A single jar that enables read/write of csv and parquet.
Depend on these maven coordinates:
[com.techascent/tmd-parquet "1.000-beta-39"]
Then, for small datasets:
(require '[tech.v3.dataset :as ds])
(require '[tech.v3.libs.parquet :as parquet])
(-> (ds/->>dataset {:x (concat (repeat 3 "a") (repeat 3 "b"))
:y (range 6)
:z (repeatedly 6 rand)})
(parquet/ds->parquet "little.parquet"))
And for bigger datasets (streaming a batch at a time):
(require '[tech.v3.dataset :as ds])
(require '[tech.v3.dataset.io.csv :as ds-csv])
(require '[tech.v3.libs.parquet :as parquet])
(require '[tech.v3.io :as io])
(->> (io/gzip-input-stream "https://github.com/techascent/tech.ml.dataset/raw/master/test/data/ames-train.csv.gz")
(ds-csv/csv->dataset-seq)
(parquet/ds-seq->parquet "result.parquet"))

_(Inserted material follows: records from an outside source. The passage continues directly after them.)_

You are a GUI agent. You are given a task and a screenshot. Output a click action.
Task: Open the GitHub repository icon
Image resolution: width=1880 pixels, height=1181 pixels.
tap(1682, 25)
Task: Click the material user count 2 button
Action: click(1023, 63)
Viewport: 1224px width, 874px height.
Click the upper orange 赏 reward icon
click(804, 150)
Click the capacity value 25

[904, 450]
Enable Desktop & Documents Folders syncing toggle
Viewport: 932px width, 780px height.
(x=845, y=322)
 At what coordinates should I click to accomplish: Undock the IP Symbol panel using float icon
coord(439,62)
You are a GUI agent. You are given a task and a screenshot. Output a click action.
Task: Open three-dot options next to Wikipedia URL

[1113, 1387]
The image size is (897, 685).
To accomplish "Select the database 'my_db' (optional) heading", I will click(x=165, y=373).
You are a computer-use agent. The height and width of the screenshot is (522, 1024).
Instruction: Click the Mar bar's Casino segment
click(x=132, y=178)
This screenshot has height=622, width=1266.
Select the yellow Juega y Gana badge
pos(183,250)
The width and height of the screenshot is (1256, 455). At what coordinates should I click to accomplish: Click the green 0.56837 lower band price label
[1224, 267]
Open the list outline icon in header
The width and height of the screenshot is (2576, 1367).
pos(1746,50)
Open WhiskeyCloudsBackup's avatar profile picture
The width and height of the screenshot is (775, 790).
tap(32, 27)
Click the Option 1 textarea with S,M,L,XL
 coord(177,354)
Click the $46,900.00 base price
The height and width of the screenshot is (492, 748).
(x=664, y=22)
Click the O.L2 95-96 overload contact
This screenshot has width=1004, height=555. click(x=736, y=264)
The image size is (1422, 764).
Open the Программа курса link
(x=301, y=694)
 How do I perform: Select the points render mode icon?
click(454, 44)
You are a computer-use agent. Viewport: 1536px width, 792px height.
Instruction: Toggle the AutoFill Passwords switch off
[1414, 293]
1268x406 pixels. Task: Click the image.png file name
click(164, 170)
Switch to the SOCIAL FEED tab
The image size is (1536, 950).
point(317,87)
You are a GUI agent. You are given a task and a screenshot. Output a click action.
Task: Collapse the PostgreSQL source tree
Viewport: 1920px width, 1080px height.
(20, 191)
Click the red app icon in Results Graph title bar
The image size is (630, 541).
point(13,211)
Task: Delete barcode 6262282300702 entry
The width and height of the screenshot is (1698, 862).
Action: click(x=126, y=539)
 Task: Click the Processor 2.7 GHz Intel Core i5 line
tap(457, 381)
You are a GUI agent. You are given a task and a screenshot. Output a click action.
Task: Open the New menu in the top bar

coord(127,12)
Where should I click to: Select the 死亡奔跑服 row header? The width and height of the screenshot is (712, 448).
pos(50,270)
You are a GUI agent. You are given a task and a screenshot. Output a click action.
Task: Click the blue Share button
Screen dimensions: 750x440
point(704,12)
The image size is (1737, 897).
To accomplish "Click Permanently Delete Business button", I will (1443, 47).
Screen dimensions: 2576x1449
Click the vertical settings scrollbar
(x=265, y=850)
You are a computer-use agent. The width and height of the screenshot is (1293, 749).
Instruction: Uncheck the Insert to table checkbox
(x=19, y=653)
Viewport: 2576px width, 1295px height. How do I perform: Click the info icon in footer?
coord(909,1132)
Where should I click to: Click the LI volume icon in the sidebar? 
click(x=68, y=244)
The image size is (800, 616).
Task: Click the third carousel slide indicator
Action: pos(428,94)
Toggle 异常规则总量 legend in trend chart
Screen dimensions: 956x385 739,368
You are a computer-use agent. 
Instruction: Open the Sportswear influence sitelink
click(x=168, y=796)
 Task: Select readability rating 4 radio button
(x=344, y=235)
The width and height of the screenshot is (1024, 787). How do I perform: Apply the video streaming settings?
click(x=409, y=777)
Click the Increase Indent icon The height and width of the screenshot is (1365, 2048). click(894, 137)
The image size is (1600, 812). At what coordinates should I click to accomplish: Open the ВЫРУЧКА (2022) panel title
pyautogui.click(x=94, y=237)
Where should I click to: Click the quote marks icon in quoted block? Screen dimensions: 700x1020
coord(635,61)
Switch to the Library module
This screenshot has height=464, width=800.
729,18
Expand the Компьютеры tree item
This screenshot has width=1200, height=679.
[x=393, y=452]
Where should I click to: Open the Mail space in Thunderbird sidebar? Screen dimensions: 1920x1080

If Parquet read/write performance is degraded by profoundly verbose debug-level logging, be sure to disable that.
An example logback.xml
might look something like:
<configuration debug="false">
<appender name="STDOUT" class="ch.qos.logback.core.ConsoleAppender">
<!-- encoders are assigned the type
ch.qos.logback.classic.encoder.PatternLayoutEncoder by default -->
<encoder>
<pattern>%d{HH:mm:ss.SSS} [%thread] %-5level %logger{36} - %msg%n</pattern>
</encoder>
</appender>
<root level="info">
<appender-ref ref="STDOUT" />
</root>
</configuration>